22. The method according to claim 14 wherein the quencher molecule is attached to a 3' terminal nucleotide of the probe.

23. The method according to claim 1 wherein the fluorescence intensity of said reporter molecule is at least about a favor 3.5 greater than the fluorescence intensity of said quencher molecule when said probe is hybridized to said target polynucleotide.

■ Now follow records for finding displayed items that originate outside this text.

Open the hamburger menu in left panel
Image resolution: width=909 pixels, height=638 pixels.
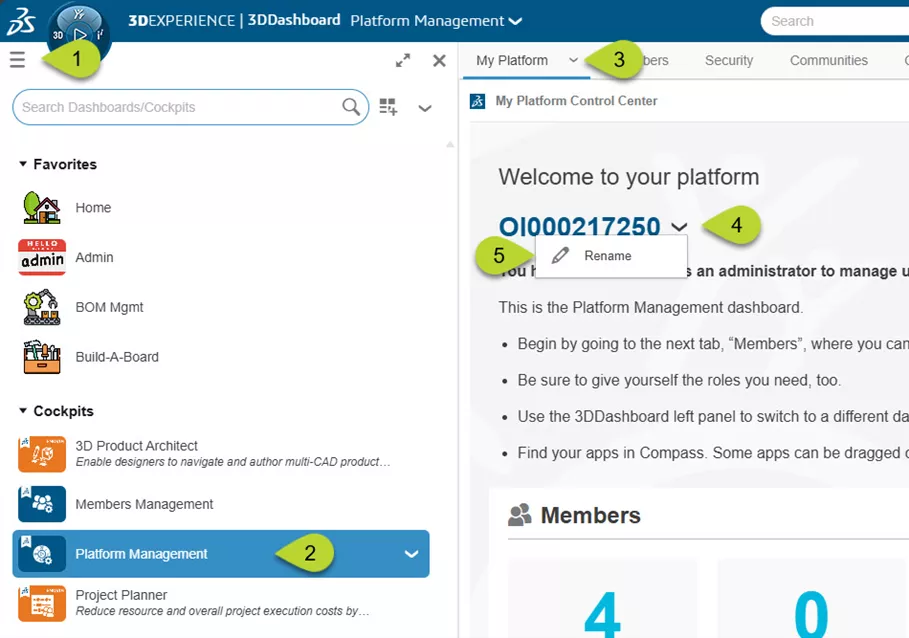(x=17, y=60)
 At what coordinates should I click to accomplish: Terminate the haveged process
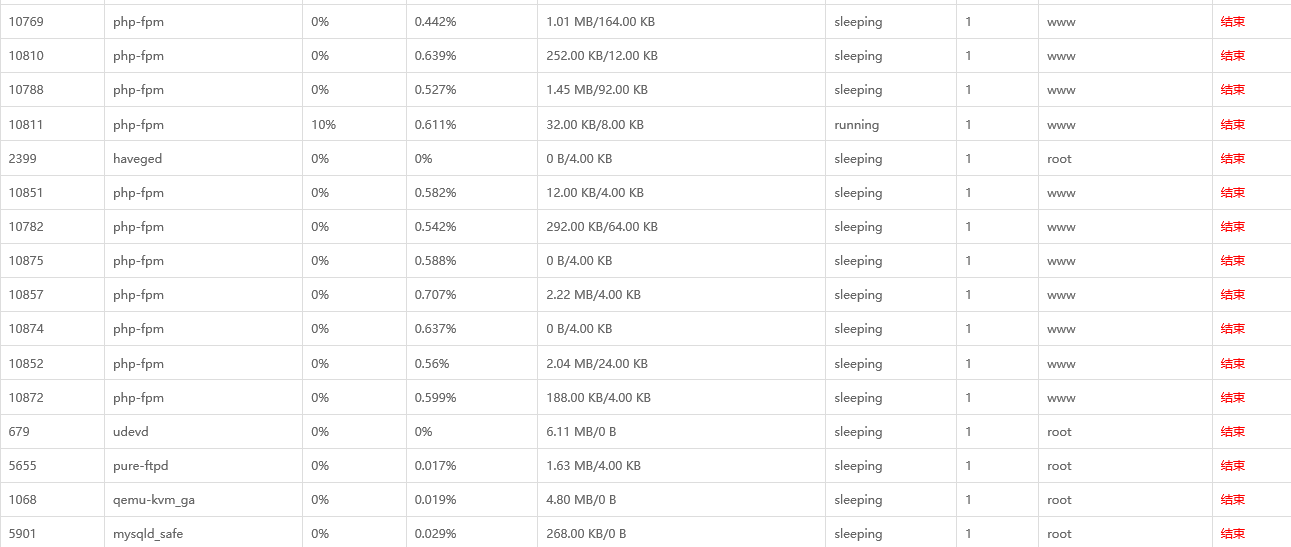[x=1232, y=159]
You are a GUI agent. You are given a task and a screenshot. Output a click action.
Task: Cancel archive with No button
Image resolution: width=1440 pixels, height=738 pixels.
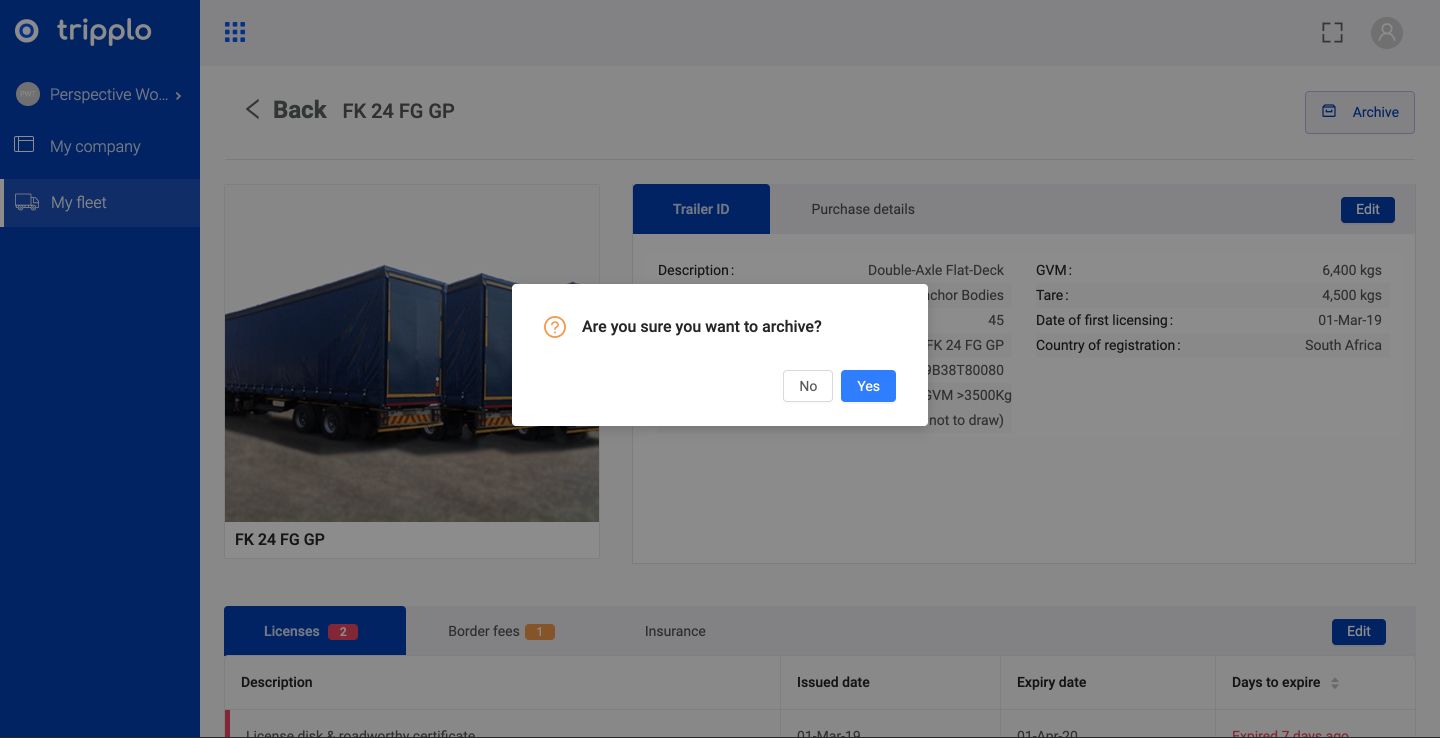(x=808, y=386)
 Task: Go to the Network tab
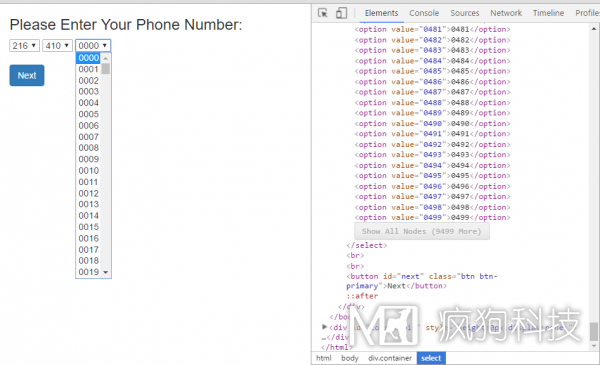click(506, 13)
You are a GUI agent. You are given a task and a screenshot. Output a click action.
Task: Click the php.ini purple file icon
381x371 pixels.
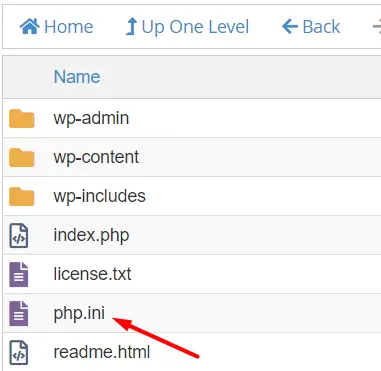[19, 314]
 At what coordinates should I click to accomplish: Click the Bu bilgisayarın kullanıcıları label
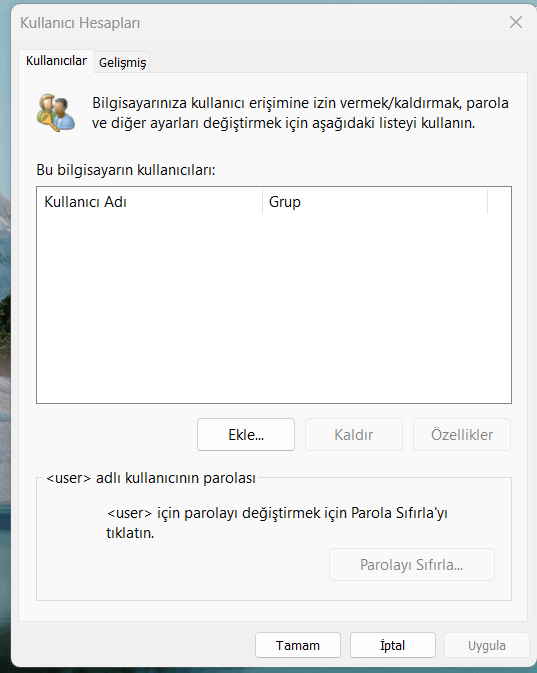pyautogui.click(x=126, y=170)
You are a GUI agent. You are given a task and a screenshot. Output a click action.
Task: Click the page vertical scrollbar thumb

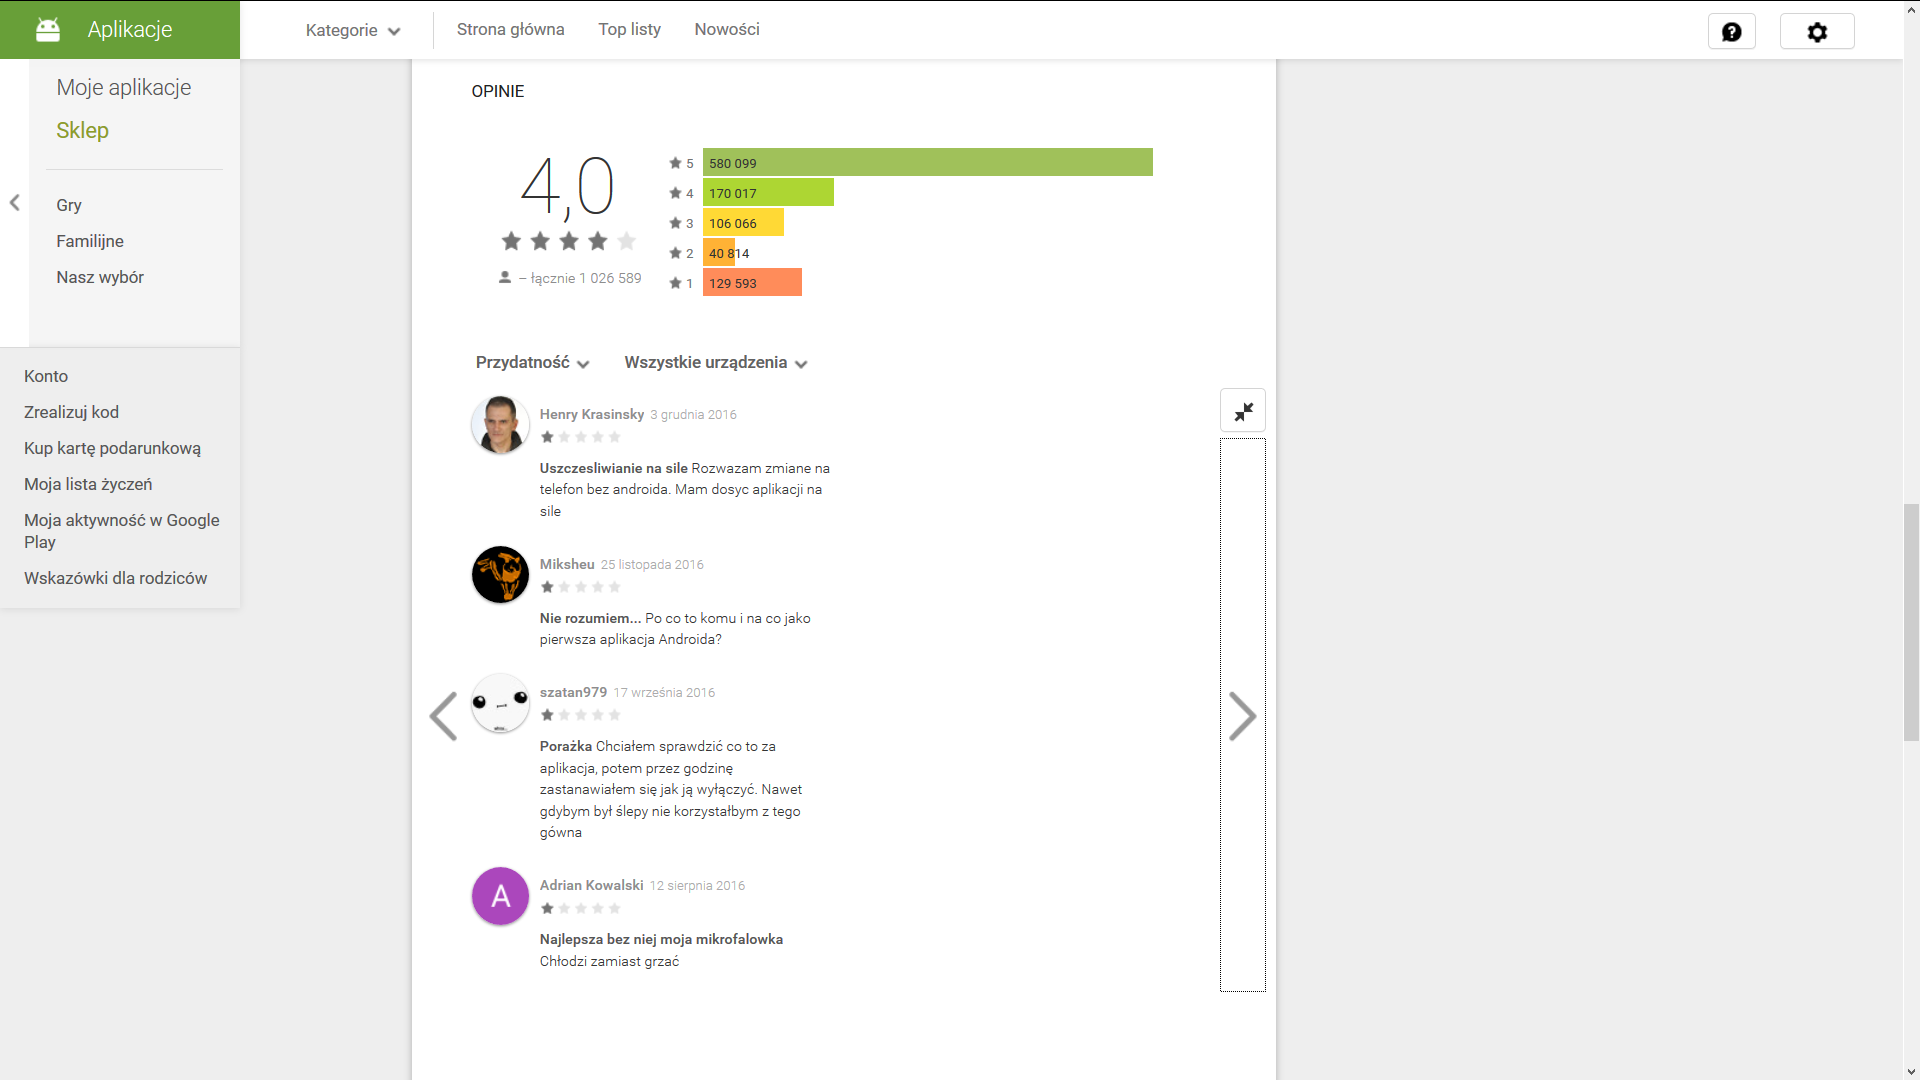[1911, 620]
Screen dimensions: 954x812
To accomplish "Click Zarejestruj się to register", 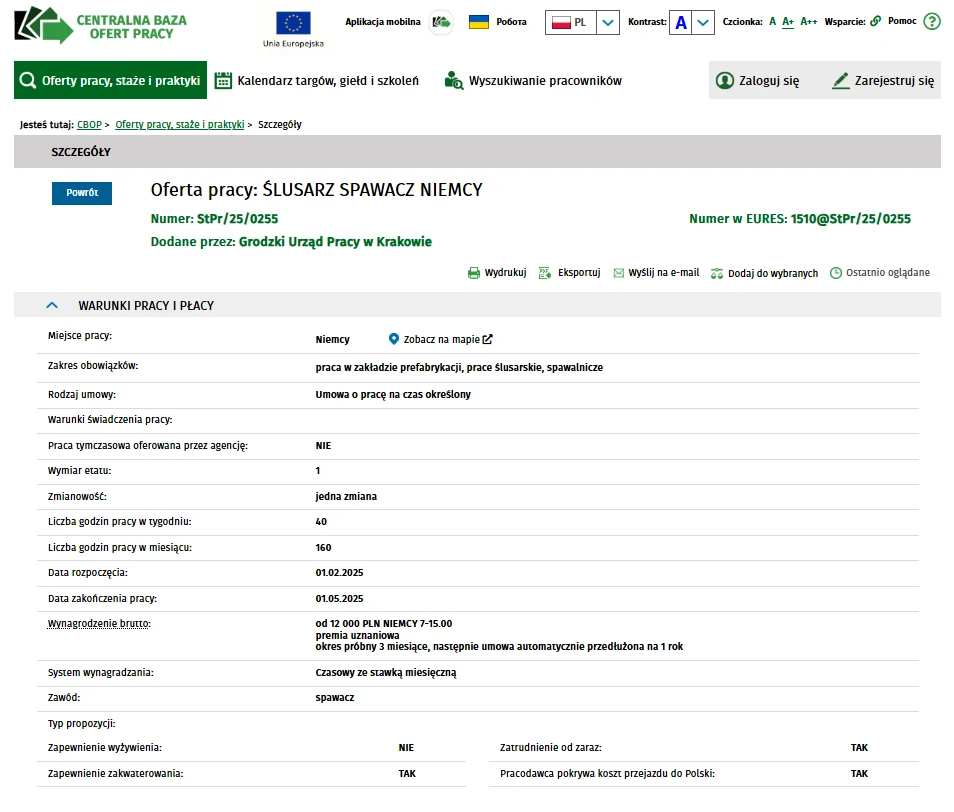I will [883, 81].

24. A method for monitoring nucleic acid amplification comprising:

performing nucleic acid amplification on a target polynucleotide using a nucleic acid polymerase having 5'-3' nuclease activity, a primer capable of hybridizing to said target polynucleotide and an oligonucleotide probe capable of hybridizing to said target polynucleotide 3' relative to said primer,

said oligonucleotide probe having a fluorescent reporter molecule and a quencher molecule capable of quenching the fluorescence of said reporter molecule,

said oligonucleotide probe existing in at least one single-stranded conformation when unhybridized where said quencher molecule quenches the fluorescence of said reporter molecule, said oligonucleotide probe existing in at least one conformation when hybridized to said target polynucleotide where the fluorescence of said reporter molecule is unquenched, the ratio of the fluorescence intensities of said reporter molecule to said quencher molecule when said probe is hybridized to said target polynucleotide being at least about a factor of 6 greater than the ratio of the fluorescence intensities of said reporter molecule to said quencher molecule when said probe is single-stranded,

said nucleic acid polymerase digesting said oligonucleotide probe during amplification to separate said reporter molecule from said quencher molecule; and

monitoring the fluorescence of said reporter molecule, the generation of fluorescence corresponding to the occurrence of nucleic acid amplification.